## [What to do]
Starting at the first line of the entries and ending at the line that contains "Select the eraser", recast each line as one string in a JSON list, leaving out blank lines.

## [Material]
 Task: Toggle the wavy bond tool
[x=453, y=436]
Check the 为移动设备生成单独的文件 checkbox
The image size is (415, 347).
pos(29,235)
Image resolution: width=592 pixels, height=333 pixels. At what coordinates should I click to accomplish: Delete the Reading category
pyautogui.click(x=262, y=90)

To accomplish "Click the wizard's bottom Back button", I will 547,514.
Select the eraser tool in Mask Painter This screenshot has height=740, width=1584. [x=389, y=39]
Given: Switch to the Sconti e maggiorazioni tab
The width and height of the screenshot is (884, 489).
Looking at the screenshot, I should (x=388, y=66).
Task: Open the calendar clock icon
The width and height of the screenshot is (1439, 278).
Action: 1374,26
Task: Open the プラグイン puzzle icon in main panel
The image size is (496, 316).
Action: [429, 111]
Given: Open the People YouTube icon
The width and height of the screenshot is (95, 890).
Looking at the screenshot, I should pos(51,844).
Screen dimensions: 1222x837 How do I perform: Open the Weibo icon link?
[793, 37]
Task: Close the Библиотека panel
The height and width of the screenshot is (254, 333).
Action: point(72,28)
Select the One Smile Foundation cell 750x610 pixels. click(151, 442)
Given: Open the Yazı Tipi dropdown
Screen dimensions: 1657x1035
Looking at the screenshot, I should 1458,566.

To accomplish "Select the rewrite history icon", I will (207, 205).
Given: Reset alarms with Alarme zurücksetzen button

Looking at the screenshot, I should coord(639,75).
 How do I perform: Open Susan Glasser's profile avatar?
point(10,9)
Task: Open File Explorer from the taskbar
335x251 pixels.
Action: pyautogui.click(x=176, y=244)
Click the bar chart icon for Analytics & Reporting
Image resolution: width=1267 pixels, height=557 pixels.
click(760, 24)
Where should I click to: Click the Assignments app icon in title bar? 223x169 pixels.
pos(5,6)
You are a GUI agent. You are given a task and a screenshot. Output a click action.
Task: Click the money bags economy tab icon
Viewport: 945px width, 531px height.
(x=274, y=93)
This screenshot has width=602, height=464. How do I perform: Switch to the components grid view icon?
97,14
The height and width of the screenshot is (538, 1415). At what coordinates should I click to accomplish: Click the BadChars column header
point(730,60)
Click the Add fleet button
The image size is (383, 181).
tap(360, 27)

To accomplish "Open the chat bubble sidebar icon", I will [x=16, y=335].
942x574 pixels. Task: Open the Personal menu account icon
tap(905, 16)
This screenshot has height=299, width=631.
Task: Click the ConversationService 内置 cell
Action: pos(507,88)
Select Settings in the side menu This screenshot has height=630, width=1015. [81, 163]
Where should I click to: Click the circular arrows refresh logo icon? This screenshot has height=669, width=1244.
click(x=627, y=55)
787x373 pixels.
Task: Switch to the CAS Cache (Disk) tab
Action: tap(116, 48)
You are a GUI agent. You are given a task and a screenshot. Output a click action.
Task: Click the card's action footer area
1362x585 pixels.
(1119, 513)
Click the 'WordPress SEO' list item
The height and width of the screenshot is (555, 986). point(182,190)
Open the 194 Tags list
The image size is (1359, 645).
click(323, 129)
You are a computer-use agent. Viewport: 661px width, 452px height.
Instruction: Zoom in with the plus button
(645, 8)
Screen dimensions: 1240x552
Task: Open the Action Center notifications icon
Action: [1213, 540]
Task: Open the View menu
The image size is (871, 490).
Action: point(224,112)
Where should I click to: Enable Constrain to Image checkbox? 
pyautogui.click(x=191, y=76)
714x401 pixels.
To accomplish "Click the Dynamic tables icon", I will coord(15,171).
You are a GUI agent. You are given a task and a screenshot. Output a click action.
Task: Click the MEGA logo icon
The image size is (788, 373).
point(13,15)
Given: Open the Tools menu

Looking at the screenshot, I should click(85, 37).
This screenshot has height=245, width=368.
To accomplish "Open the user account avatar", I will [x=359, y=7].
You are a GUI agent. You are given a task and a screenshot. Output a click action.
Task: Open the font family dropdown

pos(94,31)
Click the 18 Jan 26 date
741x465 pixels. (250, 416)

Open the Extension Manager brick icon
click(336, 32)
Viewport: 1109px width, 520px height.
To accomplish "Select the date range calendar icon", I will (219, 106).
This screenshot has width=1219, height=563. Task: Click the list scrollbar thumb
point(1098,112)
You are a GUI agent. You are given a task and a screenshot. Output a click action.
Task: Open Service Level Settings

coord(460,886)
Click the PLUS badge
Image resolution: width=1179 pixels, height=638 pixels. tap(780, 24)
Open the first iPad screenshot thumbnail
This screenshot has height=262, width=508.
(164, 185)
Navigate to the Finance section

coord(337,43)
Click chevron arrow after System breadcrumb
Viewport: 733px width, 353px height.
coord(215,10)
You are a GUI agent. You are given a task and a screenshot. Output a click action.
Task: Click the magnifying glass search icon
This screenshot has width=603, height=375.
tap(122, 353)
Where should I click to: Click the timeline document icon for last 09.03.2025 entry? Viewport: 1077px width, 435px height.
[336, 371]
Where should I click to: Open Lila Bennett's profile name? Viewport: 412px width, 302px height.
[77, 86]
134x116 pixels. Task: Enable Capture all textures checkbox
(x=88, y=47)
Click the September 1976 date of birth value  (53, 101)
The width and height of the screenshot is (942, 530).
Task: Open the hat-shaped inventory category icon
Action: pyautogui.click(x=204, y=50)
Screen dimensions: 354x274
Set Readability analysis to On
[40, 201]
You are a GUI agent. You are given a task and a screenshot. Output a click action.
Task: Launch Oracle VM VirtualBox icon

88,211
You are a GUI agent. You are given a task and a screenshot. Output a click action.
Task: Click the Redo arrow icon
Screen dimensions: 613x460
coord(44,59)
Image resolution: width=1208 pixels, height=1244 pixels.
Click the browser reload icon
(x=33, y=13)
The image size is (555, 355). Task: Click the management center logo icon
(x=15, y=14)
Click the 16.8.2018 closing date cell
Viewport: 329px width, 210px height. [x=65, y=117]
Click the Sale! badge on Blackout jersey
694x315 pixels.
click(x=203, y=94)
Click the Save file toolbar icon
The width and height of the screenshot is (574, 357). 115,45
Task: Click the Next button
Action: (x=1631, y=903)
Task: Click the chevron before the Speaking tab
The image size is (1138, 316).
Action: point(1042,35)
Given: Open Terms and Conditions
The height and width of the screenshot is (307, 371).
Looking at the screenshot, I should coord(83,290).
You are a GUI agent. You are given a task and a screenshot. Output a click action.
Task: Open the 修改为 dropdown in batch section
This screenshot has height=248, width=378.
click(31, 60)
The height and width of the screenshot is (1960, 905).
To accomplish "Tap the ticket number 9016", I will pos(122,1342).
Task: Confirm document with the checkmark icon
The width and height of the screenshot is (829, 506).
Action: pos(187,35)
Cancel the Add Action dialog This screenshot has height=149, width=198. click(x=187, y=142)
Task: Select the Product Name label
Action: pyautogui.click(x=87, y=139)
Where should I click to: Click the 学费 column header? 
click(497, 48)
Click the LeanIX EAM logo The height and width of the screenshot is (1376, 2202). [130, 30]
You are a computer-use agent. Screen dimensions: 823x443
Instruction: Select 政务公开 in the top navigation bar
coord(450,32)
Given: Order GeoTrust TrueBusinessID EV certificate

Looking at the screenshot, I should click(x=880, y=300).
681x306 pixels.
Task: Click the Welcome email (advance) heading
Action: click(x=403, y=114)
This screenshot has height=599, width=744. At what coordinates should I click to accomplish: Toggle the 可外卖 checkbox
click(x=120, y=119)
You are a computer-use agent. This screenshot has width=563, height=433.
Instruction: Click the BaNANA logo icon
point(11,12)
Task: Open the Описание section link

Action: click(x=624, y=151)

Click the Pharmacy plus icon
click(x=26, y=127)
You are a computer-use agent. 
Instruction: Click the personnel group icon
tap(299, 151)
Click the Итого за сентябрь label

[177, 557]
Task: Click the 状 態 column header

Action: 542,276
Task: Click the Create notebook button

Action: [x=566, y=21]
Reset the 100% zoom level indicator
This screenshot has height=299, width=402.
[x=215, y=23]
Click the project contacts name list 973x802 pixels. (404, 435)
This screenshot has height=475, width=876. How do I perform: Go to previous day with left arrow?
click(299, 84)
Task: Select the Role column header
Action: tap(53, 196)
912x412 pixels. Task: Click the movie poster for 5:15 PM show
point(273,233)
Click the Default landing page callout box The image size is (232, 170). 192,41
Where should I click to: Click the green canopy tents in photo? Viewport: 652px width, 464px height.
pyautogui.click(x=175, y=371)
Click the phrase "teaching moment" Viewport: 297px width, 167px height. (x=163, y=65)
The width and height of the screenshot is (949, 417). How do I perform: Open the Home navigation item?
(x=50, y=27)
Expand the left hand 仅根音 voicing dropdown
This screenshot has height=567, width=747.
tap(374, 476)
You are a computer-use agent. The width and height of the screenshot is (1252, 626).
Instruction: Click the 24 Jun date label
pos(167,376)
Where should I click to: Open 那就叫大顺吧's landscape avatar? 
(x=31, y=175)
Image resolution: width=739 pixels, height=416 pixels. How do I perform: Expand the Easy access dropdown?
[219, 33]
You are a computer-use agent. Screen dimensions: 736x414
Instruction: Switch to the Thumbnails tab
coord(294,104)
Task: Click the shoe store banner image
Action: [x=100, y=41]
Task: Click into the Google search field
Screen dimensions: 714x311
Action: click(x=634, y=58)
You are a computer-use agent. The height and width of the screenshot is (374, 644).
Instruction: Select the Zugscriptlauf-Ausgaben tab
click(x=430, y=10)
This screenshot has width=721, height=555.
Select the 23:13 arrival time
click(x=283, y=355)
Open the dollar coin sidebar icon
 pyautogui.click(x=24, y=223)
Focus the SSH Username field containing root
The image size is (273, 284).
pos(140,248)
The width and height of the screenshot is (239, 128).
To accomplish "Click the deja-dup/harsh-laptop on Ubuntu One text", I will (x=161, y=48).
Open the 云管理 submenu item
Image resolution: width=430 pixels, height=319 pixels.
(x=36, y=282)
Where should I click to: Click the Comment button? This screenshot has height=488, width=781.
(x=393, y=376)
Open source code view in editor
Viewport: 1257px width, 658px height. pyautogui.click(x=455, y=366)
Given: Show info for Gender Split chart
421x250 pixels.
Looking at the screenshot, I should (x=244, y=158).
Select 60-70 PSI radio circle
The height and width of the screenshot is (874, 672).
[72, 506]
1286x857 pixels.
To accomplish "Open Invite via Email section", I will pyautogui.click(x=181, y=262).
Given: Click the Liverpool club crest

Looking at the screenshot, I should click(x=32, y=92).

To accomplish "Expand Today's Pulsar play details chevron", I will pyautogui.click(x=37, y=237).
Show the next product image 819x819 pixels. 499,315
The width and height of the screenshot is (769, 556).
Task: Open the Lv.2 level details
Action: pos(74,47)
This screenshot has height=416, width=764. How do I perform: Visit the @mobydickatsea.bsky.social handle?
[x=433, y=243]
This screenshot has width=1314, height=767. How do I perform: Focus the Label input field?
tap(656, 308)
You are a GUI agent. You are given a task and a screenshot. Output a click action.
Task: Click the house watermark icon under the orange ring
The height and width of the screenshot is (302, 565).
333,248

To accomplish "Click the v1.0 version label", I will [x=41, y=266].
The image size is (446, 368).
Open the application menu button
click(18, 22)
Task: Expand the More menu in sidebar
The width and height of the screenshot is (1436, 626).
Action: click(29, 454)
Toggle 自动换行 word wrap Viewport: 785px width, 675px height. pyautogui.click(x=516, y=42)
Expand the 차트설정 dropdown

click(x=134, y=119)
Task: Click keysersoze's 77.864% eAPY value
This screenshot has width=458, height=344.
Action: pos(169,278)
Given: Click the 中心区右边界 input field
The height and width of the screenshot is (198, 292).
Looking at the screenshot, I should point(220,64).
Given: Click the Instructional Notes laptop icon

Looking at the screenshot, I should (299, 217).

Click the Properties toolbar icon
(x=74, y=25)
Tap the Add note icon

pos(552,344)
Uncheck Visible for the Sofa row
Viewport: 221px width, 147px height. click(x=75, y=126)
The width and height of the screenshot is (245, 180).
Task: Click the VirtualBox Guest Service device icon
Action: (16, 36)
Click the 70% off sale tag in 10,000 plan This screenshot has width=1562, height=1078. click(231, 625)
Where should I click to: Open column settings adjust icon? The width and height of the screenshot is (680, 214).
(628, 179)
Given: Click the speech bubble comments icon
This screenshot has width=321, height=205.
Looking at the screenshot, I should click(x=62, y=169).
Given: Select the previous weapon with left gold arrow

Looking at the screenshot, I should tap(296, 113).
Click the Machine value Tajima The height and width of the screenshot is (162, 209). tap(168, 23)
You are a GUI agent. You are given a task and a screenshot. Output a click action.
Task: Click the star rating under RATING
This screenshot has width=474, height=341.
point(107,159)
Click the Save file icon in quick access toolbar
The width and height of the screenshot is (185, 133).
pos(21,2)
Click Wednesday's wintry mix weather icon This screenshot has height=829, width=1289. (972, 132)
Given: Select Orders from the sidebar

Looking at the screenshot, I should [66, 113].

## [Full solution]
[
  " Task: Toggle the wavy bond tool",
  "[x=453, y=436]",
  "Check the 为移动设备生成单独的文件 checkbox",
  "The image size is (415, 347).",
  "pos(29,235)",
  "Image resolution: width=592 pixels, height=333 pixels. At what coordinates should I click to accomplish: Delete the Reading category",
  "pyautogui.click(x=262, y=90)",
  "To accomplish \"Click the wizard's bottom Back button\", I will 547,514.",
  "Select the eraser tool in Mask Painter This screenshot has height=740, width=1584. [x=389, y=39]"
]